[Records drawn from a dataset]
Content starts

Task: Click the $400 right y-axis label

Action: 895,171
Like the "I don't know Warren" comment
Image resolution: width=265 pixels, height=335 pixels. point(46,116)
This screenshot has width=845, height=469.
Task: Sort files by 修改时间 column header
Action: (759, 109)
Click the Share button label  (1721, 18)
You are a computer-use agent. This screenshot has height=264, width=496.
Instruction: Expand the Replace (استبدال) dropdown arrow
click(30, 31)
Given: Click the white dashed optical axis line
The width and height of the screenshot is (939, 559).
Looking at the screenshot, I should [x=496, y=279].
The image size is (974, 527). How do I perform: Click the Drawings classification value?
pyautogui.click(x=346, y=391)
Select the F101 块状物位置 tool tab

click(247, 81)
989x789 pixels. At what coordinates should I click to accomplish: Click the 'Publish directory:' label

Content ends

Transcribe the entries exactly, and make each line match the original.

• [RESPONSE BELOW]
Task: Click the $400 right y-axis label

Action: 895,171
Like the "I don't know Warren" comment
Image resolution: width=265 pixels, height=335 pixels. point(46,116)
This screenshot has width=845, height=469.
Task: Sort files by 修改时间 column header
Action: (759, 109)
Click the Share button label  (1721, 18)
You are a computer-use agent. This screenshot has height=264, width=496.
Instruction: Expand the Replace (استبدال) dropdown arrow
click(30, 31)
Given: Click the white dashed optical axis line
The width and height of the screenshot is (939, 559).
Looking at the screenshot, I should [x=496, y=279].
The image size is (974, 527). How do I perform: Click the Drawings classification value?
pyautogui.click(x=346, y=391)
Select the F101 块状物位置 tool tab

click(247, 81)
989x789 pixels. At what coordinates should I click to accomplish: Click the 'Publish directory:' label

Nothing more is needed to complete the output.